Емелинское “Не Брежнева тело, но юность мою вы мокрой землей закидали” – стало лозунгом. Смерть недееспособного генсека, воспринятая страной с известной долей иронии, выходит, не зря обревелась гудками – стала предвестьем инобытия, другой, пугающей и брошенной жизни, в которой многие не дождались по себе и собачьего лая, не то что заупокойного плача.

Все емелинские герои умирают – и гастеры, и гангстеры, и хохлы, и скинхеды, и бригадиры, и комбаты, и бомжи, и прибалтийские снайперши, и шахиды-ваххабиты, и верные им шахидки, и русские солдаты – неблатные дети неблатных алкашей.
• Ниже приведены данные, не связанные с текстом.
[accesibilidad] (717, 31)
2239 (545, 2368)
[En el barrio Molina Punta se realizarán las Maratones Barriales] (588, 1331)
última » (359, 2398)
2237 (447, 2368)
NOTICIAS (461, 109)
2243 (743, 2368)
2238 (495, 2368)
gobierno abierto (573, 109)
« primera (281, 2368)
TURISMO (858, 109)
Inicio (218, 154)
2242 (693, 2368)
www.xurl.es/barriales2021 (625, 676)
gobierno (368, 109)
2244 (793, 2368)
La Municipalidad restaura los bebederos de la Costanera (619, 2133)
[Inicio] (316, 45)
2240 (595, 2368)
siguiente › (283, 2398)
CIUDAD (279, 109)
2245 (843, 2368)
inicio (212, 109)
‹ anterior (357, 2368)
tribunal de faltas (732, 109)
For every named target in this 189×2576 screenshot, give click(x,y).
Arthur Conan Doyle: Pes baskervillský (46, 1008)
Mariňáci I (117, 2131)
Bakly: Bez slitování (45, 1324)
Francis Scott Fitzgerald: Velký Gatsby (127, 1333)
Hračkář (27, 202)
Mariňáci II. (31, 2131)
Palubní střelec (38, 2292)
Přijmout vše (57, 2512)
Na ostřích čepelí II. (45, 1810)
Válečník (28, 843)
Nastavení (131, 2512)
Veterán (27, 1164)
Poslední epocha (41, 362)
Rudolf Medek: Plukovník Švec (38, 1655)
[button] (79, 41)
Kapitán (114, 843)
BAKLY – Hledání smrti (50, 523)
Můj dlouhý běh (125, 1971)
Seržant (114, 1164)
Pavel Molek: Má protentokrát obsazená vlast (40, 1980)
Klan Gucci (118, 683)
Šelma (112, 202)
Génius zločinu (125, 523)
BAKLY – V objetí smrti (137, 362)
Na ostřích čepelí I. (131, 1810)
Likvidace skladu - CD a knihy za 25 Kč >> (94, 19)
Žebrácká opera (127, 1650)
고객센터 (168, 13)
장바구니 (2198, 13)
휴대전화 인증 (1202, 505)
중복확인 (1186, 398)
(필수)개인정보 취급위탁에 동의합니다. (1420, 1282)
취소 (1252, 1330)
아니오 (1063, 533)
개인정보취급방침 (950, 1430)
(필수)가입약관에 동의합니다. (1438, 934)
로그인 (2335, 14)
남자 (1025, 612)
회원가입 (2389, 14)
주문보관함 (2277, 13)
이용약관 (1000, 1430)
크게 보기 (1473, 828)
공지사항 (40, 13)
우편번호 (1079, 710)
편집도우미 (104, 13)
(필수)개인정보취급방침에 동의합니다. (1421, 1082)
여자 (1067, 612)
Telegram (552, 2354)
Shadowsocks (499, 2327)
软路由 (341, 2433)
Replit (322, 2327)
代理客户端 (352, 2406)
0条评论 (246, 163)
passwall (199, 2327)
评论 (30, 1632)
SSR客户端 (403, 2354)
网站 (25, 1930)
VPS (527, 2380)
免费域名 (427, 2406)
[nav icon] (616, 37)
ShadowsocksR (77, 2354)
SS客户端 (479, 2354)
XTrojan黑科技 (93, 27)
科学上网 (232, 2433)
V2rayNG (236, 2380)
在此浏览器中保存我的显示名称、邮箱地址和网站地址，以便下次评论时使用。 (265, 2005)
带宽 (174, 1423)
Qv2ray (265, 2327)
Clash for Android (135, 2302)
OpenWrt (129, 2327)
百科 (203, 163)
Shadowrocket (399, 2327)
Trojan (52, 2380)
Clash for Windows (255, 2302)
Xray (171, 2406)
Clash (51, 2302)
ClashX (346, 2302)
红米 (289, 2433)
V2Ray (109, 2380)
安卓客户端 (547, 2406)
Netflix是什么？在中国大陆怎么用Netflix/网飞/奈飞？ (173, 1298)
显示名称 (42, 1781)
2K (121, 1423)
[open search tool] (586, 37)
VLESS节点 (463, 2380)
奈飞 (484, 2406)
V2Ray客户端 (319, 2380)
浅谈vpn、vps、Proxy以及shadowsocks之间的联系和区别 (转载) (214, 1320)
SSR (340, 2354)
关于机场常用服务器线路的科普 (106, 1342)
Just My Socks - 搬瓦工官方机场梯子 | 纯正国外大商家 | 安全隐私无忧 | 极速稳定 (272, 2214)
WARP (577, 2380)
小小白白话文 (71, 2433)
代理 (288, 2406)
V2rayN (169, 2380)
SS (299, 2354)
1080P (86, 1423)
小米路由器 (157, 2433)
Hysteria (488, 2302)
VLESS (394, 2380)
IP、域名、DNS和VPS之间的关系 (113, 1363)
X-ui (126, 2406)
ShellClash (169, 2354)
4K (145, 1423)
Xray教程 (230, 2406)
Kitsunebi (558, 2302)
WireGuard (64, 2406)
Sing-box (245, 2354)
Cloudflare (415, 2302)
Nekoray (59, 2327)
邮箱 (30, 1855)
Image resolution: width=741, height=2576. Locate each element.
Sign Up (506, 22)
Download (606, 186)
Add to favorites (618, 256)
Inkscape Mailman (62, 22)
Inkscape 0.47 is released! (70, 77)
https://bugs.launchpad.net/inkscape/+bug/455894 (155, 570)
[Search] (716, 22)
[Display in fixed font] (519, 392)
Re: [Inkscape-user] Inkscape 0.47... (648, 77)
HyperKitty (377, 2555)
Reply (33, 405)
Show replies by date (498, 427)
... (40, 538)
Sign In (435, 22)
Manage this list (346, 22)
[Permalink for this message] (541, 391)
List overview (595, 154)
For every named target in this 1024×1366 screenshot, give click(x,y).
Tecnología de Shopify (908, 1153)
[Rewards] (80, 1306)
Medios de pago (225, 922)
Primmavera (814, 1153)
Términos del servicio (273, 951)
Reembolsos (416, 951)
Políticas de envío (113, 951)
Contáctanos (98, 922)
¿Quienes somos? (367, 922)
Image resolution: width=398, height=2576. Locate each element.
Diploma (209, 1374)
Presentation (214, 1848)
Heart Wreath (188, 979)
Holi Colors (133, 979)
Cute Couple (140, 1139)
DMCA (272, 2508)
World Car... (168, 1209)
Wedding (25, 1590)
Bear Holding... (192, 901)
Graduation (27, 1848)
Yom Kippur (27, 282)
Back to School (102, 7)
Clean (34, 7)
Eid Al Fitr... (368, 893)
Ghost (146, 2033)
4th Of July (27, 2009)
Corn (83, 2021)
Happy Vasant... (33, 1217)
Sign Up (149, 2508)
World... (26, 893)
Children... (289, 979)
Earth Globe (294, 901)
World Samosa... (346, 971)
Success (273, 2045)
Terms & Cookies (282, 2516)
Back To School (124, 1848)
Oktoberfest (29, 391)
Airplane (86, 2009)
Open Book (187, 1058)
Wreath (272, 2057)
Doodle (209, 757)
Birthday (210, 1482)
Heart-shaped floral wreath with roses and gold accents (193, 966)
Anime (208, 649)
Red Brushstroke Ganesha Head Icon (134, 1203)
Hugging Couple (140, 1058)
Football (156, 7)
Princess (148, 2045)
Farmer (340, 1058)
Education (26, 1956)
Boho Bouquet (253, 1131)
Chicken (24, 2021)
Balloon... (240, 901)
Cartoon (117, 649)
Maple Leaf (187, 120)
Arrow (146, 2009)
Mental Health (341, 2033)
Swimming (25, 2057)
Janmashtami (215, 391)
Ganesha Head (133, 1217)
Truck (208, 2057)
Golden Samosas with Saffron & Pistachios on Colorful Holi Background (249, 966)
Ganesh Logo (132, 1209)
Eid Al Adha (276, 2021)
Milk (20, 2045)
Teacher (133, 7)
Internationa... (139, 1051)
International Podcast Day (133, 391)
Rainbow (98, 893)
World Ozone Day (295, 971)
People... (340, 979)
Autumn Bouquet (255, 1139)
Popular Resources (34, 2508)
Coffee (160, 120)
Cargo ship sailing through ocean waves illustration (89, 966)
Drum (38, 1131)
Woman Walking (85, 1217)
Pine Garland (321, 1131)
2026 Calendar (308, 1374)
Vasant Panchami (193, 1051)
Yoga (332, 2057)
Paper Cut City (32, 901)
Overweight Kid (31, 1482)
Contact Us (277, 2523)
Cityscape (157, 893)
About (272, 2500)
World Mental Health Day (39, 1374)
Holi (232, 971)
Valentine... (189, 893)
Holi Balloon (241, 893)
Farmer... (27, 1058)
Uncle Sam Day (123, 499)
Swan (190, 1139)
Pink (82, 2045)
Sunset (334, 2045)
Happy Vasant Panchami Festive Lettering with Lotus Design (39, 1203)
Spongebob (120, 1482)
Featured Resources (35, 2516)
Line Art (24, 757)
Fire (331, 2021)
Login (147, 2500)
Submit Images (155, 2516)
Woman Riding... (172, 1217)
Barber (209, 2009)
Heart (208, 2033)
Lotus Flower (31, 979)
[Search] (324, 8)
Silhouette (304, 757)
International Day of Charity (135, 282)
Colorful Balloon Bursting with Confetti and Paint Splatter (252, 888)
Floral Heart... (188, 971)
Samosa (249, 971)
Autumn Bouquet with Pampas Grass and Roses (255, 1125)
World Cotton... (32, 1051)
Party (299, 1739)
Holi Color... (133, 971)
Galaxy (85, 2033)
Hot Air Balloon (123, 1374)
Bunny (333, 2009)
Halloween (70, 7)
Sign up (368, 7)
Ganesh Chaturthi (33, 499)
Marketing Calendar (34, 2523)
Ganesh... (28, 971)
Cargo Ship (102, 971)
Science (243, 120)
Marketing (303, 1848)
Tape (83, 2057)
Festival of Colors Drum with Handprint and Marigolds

Умирают все, на кого перестала обращать внимание, засмотревшись в свое окаянное маргинальство, поэзия филологическая.

Счет к “филологии” Емелиным предъявлен в автобиографической поэме “Судьба моей жизни”. В ней желчно припомнено, как витийствовали на рубеже перестройки наши великие свободолюбцы – защищали евреев, крымских татар, а как настала – для них одних – “свобода”, “вдруг уехали разом в США-ФРГ”. Значит, был у них не забитый досками пожарный выход на свежий воздух? Не потому ли и были они так безоглядно смелы? Но мужеством тогда обладал не трибун, а его восторженный слушатель, потому что именно он, слушатель, сочувствующий, ОСТАВАЛСЯ, и правота его – оставалась в той земле, из которой ему не было выезда.

Ау, Акакий Акакиевич… В посмертном бытии мещанина, чисто по Гоголю, выходит из тумана Мститель. Уже не красный, а лунно-млечный. В тренировочных штанах, накинутом на глаза капюшоне. Мекки-Мессер, Мекки-нож, русский Заратустра – московский ли, челябинский ли Робин Гуд, пробующий восстановить равновесие добра и зла при помощи звонкого лезвия или канистры с бензином. Ему, пионеру трущоб, ехать некуда. Кроме него, никто не вступится, ни правозащита, ни милиция – типичная стража шерифа Ноттингемского. А вокруг шервудские леса, где если и блюдутся чьи-то права, то “оборотней в халатах и погонах”.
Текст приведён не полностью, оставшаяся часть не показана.